The 2020/21 season, for instance, embraced a series of new rules that lit up the action. The most popular was ‘Power Surge, a powerplay regulation that gives the batting team the option to play a two-over period at any point during their innings. ‘Bash Boost’ was another rule that created excitement because it shook up the rankings by awarding a bonus point to the team that scored the most runs after 60 balls. Of course, these introductions also impacted different aspects of the game that supporters love, such as the cricket betting that reveals whether a side has a strong chance of winning a match or the tournament outright. The ‘Bash Boost’ was particularly integral to this since teams could secure points regardless of the outcome of the game, leveling the playing field for the lesser franchises and providing better value for money for bettors and fans.
Simply put, the Big Bash is developing innovative ways to stand out from the crowd, and it’s working as TV figures for the latest version of the competition were the best of any season yet, with 44.82 million tuning in.

Timing the Fixture List Perfectly (IPL – Big Bash)

Going toe to toe with the IPL isn’t a smart move. The Big Bash doesn’t attempt to take on the IPL and win. Instead, it utilizes its strengths to perfection. For example, the event begins in December and finishes at the end of January. As it’s winter in the Northern Hemisphere, there’s barely any cricket taking place, which means there is only one place to go for a dose – the Big Bash.
This dovetails with the format, which isn’t the same as the IPL. Firstly, there are fewer games. The IPL has more than 60 whereas the Big Bash has fewer than 45. Plus, the latter has rest days so that matches aren’t played constantly. Finally, the matches take place in the mornings in Europe and the afternoons in Asia, making them accessible.

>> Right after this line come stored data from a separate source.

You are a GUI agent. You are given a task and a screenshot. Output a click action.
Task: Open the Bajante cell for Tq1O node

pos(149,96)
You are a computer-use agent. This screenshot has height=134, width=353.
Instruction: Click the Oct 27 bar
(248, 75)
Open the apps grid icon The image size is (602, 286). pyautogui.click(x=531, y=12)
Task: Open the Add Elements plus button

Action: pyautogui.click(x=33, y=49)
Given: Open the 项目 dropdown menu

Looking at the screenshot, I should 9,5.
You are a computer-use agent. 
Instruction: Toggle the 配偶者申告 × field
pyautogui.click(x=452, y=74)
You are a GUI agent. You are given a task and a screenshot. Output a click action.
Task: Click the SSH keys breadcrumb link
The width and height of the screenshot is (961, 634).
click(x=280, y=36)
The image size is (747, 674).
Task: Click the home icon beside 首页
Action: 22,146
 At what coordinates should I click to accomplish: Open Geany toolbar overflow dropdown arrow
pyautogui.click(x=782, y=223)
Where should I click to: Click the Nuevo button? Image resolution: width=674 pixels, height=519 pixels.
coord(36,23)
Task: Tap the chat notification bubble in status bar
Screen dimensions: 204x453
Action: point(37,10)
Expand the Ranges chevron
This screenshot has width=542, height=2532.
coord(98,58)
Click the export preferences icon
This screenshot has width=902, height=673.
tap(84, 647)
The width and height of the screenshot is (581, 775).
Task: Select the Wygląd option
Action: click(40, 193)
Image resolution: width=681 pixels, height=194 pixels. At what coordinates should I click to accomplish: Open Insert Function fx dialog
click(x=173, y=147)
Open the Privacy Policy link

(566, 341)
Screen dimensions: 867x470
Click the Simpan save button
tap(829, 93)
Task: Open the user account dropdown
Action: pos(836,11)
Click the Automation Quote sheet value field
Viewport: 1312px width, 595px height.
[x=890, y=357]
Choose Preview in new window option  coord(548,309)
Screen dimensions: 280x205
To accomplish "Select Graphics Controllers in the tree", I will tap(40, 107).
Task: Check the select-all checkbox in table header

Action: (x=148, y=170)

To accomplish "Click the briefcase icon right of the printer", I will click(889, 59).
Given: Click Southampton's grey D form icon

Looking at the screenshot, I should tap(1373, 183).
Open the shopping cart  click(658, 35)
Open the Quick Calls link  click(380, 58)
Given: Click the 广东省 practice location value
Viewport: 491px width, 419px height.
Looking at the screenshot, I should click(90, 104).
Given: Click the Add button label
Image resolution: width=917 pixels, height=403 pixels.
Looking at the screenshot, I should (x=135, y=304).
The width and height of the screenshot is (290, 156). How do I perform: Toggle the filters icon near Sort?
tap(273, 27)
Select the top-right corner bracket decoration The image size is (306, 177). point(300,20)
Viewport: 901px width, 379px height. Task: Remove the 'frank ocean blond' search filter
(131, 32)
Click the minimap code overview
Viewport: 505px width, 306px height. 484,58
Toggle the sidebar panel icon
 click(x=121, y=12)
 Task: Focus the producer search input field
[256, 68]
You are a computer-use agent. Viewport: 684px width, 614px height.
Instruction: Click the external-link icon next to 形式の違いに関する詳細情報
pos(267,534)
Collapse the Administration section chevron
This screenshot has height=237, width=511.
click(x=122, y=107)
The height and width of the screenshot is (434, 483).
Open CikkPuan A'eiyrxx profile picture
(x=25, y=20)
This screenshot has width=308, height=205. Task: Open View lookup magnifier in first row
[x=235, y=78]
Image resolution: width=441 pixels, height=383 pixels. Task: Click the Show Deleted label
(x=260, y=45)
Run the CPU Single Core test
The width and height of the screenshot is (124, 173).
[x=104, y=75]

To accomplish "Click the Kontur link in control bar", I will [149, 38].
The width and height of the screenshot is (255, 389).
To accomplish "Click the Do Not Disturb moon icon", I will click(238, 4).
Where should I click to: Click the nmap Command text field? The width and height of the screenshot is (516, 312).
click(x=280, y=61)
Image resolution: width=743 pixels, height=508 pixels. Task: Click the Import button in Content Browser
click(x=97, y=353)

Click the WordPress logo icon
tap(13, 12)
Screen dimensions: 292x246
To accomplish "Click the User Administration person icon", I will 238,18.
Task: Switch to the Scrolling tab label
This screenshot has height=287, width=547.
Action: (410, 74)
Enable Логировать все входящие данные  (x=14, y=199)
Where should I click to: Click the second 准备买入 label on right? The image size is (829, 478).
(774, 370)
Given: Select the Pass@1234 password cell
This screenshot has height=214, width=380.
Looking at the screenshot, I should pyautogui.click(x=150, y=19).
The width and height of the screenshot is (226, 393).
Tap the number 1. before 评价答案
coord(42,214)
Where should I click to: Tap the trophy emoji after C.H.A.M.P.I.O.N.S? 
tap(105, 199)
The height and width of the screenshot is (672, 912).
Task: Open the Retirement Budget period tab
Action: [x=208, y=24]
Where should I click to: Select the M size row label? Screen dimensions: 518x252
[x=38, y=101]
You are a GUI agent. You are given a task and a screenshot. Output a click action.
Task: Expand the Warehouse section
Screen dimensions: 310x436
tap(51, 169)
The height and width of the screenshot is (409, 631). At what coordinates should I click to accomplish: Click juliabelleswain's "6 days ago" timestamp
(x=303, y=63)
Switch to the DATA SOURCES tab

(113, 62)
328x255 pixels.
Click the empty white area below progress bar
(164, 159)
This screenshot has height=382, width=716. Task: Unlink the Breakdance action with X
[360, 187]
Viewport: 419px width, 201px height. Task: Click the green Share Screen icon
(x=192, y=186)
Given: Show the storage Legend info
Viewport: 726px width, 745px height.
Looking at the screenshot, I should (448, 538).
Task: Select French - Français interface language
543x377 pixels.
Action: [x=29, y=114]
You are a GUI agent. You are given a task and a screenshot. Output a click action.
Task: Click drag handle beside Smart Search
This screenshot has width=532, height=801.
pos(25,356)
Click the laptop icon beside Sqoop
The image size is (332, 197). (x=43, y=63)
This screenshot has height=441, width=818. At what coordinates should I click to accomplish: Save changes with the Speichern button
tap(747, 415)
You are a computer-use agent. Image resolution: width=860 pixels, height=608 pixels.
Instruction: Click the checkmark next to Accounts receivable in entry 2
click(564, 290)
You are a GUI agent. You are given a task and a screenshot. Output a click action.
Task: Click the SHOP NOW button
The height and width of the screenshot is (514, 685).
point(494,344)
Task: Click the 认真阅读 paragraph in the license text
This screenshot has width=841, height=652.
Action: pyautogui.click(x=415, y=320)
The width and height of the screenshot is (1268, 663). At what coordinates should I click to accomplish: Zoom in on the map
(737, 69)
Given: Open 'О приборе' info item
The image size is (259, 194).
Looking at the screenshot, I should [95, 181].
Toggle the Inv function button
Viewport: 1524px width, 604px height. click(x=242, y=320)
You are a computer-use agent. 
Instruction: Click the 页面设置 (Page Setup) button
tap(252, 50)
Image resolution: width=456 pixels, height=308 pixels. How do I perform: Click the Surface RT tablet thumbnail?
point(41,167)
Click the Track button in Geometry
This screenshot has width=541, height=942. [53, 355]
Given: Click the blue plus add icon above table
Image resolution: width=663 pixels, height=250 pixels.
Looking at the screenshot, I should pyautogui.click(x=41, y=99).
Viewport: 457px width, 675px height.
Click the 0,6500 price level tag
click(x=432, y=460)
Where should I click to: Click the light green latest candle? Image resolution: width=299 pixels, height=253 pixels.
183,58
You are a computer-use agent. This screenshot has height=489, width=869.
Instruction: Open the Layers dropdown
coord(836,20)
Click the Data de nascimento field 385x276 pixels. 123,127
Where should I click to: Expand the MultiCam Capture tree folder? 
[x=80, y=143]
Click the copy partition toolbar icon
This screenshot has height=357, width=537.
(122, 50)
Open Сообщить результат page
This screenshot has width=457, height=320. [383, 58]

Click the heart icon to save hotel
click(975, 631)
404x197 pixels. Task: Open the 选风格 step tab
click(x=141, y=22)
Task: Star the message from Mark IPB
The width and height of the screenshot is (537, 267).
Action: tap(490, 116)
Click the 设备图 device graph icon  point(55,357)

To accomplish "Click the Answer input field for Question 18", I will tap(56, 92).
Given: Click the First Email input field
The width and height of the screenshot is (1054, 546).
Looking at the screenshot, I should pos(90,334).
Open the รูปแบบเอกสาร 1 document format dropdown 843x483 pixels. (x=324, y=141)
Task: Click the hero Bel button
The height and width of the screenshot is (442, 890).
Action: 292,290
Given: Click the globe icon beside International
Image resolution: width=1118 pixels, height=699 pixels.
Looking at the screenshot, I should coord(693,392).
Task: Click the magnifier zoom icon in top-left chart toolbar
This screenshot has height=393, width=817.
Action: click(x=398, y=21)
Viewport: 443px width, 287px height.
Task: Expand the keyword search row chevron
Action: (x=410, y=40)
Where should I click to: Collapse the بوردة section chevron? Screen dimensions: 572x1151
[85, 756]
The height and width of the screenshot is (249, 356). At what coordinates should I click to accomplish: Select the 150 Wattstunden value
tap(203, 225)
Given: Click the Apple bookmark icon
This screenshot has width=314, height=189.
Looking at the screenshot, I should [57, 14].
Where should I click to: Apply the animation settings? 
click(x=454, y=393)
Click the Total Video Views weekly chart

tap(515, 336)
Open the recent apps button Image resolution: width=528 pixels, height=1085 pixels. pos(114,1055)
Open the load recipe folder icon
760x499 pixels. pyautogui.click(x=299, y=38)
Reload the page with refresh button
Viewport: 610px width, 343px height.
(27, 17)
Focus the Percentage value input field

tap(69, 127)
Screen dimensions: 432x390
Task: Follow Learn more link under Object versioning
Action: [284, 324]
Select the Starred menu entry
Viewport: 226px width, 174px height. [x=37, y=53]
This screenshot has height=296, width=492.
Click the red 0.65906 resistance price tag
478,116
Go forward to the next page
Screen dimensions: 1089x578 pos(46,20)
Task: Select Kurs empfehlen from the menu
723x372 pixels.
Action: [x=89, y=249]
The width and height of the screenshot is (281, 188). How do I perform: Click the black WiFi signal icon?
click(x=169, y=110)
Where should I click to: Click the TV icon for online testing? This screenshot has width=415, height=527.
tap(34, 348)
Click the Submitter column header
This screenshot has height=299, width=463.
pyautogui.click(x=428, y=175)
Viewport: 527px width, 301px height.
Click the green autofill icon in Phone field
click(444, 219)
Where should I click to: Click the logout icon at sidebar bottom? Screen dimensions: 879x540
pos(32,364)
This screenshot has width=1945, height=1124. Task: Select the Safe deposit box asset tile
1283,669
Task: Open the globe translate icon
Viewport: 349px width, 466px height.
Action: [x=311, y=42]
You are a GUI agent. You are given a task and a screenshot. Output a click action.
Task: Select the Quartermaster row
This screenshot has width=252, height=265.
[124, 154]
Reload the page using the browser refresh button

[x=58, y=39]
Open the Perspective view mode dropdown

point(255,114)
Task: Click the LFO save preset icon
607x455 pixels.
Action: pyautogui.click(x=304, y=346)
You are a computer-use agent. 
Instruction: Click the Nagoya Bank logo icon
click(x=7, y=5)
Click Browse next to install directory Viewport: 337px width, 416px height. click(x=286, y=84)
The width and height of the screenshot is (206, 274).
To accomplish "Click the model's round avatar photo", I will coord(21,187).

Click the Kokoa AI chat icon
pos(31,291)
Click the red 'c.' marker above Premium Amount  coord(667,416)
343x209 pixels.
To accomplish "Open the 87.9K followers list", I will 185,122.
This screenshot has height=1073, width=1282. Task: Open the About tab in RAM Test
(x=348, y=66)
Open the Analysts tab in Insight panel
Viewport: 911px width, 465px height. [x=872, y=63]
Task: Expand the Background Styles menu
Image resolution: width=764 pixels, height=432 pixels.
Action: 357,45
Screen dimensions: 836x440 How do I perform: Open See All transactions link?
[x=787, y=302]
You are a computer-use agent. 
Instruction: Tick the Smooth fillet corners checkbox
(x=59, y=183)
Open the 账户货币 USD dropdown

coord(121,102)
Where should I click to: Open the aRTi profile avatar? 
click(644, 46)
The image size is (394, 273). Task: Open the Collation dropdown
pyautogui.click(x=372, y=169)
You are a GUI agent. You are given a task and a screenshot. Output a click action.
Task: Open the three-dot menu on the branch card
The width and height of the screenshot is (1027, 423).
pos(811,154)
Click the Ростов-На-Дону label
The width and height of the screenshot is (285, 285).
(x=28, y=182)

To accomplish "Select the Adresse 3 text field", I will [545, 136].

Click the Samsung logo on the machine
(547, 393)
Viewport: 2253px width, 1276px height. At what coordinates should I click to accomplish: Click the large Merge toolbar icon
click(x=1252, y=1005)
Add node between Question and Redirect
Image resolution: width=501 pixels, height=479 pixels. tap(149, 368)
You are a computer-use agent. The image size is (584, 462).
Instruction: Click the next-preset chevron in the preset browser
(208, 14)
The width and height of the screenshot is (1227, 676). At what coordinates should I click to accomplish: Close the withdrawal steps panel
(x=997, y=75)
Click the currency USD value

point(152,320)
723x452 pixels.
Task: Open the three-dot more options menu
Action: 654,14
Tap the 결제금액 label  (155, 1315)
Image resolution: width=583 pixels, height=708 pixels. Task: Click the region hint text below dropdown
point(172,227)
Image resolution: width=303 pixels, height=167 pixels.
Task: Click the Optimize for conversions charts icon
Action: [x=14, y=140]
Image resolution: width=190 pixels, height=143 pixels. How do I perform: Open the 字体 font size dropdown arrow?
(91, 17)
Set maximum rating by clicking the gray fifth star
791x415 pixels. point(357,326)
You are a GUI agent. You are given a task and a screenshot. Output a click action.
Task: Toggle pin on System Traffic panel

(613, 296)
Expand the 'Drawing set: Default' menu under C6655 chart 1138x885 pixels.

The fact that the cricket calendar is bare when the Big Bash begins combined with a less intense structure ensures the fall off during the competition isn’t as considerable, if it happens at all.
Australia’s premier T20 cricket tournament isn’t bigger than the IPL, but it’s maintaining its course. Who knows? In the long term, it may overtake its Indian rival if it leverages the same tactics.